• [WHAT NEEDS TO BE DONE]
Which lines below fall between the one containing "Open the Git source control panel" and the one containing "Task: Collapse the Tutorial Library tree node"? Repeat them exactly, counting both of those lines, and add nothing else.
==*==
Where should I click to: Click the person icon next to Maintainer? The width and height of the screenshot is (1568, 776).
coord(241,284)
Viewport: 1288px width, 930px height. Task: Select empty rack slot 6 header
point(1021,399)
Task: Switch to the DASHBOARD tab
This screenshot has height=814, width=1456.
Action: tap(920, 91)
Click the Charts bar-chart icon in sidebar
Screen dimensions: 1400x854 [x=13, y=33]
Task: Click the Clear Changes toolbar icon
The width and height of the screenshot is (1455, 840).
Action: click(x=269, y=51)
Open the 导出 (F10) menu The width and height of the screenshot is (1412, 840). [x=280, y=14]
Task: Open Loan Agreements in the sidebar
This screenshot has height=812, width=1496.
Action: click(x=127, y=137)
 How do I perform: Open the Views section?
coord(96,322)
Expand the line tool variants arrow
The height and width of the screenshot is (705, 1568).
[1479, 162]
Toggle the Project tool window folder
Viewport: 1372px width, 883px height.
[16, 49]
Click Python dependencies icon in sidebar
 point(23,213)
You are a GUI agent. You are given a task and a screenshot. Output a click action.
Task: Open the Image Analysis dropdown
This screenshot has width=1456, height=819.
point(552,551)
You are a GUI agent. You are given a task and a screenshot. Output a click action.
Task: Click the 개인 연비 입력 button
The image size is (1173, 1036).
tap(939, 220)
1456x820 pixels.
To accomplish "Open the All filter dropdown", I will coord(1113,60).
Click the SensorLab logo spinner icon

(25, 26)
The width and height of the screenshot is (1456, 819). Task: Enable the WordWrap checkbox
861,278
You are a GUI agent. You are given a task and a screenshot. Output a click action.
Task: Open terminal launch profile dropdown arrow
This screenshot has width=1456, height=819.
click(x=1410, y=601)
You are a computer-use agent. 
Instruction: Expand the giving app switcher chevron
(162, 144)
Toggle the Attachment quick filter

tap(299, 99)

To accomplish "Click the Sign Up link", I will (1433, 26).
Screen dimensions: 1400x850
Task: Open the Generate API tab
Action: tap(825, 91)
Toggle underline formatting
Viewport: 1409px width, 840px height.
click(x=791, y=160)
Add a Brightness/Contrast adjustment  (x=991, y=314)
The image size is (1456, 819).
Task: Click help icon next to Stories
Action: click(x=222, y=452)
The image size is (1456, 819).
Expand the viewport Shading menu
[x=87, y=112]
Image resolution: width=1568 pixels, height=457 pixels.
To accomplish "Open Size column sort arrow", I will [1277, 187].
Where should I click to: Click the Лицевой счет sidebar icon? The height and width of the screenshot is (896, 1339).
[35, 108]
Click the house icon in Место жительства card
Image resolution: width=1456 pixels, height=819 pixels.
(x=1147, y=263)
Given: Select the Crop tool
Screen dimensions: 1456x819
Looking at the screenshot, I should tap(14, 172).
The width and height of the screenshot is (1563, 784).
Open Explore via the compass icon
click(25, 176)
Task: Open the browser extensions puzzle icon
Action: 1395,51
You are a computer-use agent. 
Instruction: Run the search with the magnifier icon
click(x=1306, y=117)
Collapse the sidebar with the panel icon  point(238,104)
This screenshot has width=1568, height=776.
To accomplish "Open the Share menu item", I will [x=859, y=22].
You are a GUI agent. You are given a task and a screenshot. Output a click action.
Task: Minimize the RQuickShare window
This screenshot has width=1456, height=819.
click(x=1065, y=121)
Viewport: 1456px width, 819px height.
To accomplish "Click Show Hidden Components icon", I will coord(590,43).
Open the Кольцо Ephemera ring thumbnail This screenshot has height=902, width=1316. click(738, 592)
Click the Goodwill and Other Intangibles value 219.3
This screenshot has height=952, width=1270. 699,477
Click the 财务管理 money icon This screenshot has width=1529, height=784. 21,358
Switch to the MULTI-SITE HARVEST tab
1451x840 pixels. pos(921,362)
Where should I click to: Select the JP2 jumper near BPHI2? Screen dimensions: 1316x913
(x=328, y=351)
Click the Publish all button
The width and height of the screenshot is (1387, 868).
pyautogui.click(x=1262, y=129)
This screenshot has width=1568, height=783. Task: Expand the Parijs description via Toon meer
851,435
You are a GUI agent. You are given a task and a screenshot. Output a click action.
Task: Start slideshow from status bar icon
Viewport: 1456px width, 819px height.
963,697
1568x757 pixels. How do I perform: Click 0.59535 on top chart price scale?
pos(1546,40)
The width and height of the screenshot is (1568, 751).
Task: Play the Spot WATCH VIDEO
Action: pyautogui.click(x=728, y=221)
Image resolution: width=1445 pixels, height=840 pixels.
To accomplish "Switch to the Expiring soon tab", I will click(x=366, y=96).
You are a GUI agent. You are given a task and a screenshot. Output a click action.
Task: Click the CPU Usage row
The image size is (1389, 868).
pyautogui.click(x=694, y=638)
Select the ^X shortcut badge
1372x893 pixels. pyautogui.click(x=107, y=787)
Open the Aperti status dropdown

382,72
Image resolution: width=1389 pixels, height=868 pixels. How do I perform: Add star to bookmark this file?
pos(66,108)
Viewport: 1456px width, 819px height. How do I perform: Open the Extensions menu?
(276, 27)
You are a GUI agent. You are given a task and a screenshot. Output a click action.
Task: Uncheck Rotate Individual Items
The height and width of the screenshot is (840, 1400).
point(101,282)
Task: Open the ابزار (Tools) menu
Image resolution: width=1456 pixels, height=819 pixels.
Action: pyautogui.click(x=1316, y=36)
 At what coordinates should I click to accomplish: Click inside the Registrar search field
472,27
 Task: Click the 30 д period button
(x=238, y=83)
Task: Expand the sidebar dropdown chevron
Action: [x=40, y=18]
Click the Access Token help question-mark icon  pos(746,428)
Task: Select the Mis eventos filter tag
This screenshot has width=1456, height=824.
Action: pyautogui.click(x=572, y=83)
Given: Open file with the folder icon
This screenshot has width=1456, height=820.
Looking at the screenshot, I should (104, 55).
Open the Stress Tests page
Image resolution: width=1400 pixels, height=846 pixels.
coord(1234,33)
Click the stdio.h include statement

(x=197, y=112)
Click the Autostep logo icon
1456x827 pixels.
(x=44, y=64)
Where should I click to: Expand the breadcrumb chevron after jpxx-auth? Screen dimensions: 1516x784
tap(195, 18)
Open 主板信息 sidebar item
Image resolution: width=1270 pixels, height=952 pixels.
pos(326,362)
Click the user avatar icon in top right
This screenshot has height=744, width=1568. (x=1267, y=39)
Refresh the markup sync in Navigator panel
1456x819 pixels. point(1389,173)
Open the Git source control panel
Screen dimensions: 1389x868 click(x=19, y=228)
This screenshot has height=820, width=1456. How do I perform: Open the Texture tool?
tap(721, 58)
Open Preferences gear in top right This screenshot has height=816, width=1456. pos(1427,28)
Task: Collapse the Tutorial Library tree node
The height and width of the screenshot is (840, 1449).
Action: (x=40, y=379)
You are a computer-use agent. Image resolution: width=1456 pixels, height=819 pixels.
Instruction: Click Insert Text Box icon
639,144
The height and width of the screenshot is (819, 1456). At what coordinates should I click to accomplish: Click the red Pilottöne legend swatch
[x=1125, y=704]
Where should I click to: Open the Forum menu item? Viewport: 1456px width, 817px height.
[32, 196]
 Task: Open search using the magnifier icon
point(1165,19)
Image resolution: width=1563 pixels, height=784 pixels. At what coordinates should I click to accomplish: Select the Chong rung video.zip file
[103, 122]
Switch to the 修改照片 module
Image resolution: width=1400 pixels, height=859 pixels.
==*==
• [WRITTEN ANSWER]
Open the Git source control panel
Screen dimensions: 1389x868 click(x=19, y=228)
This screenshot has height=820, width=1456. How do I perform: Open the Texture tool?
tap(721, 58)
Open Preferences gear in top right This screenshot has height=816, width=1456. pos(1427,28)
Task: Collapse the Tutorial Library tree node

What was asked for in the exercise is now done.